Die katholische Kirche tat sich mit solchen, der Natur entnommenen Symbolen lange Zeit schwer, galten sie doch als heidnisch. Die Historikerin Cornelia Oelwein fand heraus, dass sich der Weihnachtsbaum in München erst durchsetzte, nachdem um 1800 herum in der Münchner Residenz geschmückte Bäumchen Einzug gehalten hatten.

Außerhalb Münchens dauerte es noch bis zum Deutsch-Französischen Krieg von 1870/71, in dem viele Soldaten im Schützengraben Weihnachten feiern mussten. Die Heimkehrer brachten den Christbaumbrauch mit nach Hause aufs Land, wo diese Sitte noch gänzlich fremd oder der "besseren Gesellschaft" vorbehalten war. Die katholische Kirche machte sich den Christbaum verstärkt in der NS-Zeit zu eigen, indem sie versuchte, mit seiner Hilfe einen Kontrapunkt zu Phänomenen wie der neuheidnischen Lichtfeier der Nazis zu setzen.

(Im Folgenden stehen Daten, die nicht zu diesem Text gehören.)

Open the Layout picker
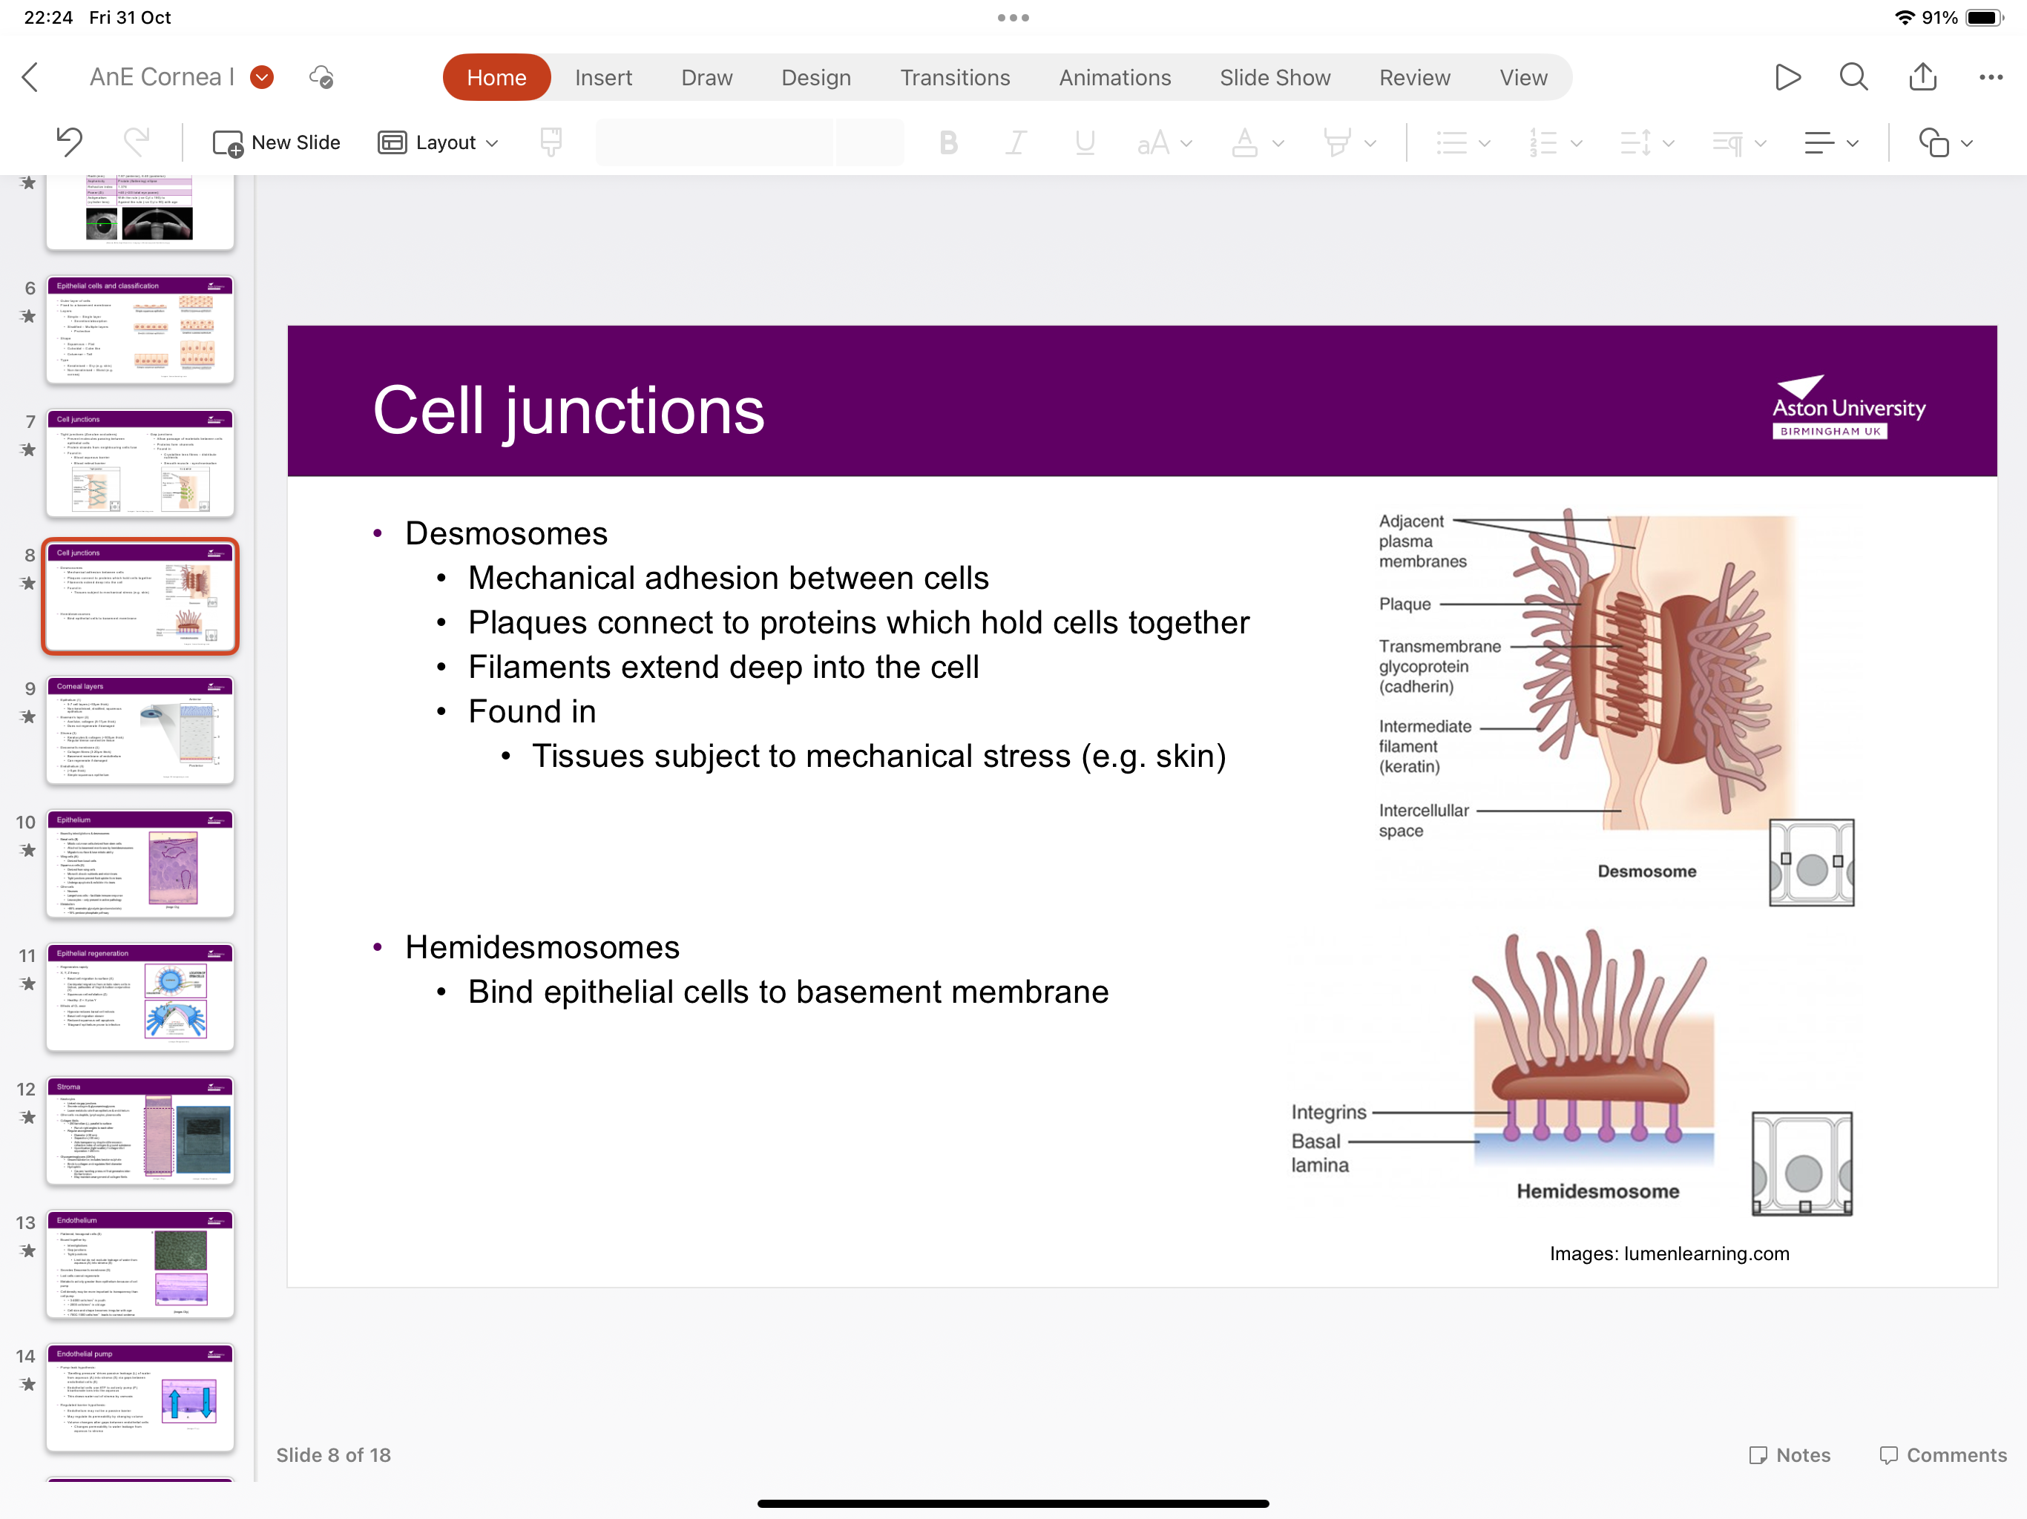The width and height of the screenshot is (2027, 1519). tap(438, 142)
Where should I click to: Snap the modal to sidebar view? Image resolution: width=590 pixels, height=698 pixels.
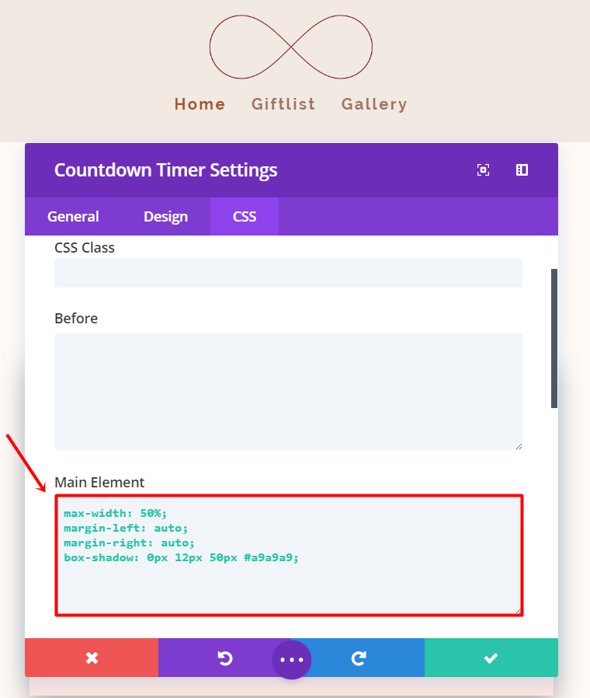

Das Spannungsfeld zwischen Gut und Böse prägt die Zeit vor und nach Weihnachten seit jeher

Das Spannungsfeld zwischen Gut und Böse, zwischen Hell und Dunkel prägt die Zeit vor und nach Weihnachten seit jeher, gerade in Bayern, wo sich Traditionen in langen Zeiträumen entwickeln konnten, quasi von den Kelten bis zur Ära der CSU. Auffällig ist, dass den großen Heiligen der Adventszeit - Nikolaus, Lucia, Thomas - jeweils finstere, unheimliche Figuren zur Seite stehen, die sich in der Moderne wie eh und je behaupten können. Sie heißen Knecht Ruprecht, Krampus, schiache Luz und blutiger Dammerl und verkörpern das Böse und Finstere. Die amerikanische Filmindustrie huldigte dem Krampus 2015 sogar mit einem eigenen Kinostreifen.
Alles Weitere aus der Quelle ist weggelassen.